____ Text segment
Britain’s exit from the European Union remains up in the air as negotiations seem to have stalled, but the business travel sector is optimistic despite fears of cumbersome new impositions
In ten months, Britain’s divorce from the European Union will be final, ending 46 years of economic alliance. Yet the terms of Brexit are far from clear, with no defined agreements on the critical issues, among others, of aviation rights and visas for travellers.
While the negotiations gained something of a reprieve in the form of the transition period that will last from the Brexit date on March 29, 2019 to the official split on January 1, 2021, this lack of clarity is undeniably a challenge.
Brexit uncertainty could impact business travel opportunities
“Uncertainty is never good for business and the true impact of Brexit on the business travel sector will only be fully revealed as time passes,” says Michael McCormick, executive director of the Global Business Travel Association (GBTA).
________
# [Study questions]
1. Duplicate the stretch of the Brexit article from "Britain’s exit from" through "undeniably a challenge.".
2. List every specific date and every stated length of time in the Brexit article.
____ Provided records
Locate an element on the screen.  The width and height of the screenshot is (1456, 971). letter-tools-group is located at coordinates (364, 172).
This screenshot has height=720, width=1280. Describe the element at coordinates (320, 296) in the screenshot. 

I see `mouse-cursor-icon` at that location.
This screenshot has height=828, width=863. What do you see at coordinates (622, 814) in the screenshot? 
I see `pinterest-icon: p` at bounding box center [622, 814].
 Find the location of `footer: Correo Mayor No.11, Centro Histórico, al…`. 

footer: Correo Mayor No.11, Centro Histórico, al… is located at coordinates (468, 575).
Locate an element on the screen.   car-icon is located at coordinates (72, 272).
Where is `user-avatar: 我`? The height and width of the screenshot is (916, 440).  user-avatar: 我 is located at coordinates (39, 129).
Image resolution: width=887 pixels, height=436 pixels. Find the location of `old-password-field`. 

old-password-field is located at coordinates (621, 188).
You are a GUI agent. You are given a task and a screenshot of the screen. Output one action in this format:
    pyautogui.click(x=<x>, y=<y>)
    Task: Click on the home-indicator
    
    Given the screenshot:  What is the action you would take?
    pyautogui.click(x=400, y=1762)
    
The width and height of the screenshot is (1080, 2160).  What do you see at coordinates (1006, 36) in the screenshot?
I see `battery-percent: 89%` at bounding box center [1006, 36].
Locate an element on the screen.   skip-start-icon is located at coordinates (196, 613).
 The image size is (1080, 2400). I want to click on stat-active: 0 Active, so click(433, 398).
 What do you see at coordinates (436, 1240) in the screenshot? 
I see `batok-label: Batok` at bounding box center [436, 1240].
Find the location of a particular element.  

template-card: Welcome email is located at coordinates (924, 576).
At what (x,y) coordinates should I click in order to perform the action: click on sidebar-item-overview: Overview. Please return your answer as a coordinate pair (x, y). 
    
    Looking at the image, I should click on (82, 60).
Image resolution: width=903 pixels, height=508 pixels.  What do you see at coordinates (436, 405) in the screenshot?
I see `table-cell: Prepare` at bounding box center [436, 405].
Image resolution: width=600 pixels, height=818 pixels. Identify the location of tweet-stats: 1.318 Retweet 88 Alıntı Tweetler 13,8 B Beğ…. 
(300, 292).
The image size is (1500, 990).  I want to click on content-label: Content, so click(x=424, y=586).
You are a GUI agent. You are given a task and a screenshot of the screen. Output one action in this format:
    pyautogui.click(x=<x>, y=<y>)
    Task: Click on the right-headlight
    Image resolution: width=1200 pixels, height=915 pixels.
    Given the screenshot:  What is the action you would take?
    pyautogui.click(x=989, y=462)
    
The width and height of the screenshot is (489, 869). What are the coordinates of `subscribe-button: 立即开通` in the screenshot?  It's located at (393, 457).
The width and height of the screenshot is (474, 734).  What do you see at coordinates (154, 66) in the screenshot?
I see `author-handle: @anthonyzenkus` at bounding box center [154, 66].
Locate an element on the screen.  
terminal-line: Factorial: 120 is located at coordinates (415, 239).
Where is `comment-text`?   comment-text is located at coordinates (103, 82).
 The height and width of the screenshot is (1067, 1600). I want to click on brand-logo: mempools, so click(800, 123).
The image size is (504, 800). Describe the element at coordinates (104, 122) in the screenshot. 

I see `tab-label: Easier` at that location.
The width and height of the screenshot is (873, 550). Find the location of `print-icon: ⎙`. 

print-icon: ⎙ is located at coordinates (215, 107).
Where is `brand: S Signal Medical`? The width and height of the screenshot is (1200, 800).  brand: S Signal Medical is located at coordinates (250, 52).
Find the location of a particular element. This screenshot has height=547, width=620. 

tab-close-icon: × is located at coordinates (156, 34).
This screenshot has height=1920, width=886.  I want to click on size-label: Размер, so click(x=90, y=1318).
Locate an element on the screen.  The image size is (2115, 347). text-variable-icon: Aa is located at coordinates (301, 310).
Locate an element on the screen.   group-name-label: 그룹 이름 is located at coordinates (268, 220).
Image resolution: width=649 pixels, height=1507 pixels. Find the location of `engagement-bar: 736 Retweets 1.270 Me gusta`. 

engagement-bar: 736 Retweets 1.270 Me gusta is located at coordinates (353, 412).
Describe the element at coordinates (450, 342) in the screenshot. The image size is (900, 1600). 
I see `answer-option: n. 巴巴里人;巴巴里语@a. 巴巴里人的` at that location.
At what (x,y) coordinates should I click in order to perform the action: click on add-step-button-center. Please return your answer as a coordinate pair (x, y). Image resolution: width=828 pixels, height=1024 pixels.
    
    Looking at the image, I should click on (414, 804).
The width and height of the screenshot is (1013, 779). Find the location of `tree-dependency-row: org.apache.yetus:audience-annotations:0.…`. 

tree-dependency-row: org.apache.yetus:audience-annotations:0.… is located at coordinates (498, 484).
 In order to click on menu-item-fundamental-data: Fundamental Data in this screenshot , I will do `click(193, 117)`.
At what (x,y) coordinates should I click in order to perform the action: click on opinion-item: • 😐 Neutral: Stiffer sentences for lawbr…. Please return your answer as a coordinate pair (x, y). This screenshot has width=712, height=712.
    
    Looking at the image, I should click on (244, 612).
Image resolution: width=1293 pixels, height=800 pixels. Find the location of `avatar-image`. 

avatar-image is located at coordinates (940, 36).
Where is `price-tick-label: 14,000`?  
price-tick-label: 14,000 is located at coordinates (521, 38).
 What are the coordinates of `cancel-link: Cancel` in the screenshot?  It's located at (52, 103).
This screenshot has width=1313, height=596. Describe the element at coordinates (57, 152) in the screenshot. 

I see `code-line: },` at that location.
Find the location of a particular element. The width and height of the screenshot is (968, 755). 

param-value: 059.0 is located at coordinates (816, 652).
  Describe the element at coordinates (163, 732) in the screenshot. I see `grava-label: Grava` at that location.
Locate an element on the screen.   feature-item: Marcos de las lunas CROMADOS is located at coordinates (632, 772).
________
# [Solutions to each task]
1.
Britain’s exit from the European Union remains up in the air as negotiations seem to have stalled, but the business travel sector is optimistic despite fears of cumbersome new impositions
In ten months, Britain’s divorce from the European Union will be final, ending 46 years of economic alliance. Yet the terms of Brexit are far from clear, with no defined agreements on the critical issues, among others, of aviation rights and visas for travellers.
While the negotiations gained something of a reprieve in the form of the transition period that will last from the Brexit date on March 29, 2019 to the official split on January 1, 2021, this lack of clarity is undeniably a challenge.

2.
- ten months
- 46 years
- March 29, 2019
- January 1, 2021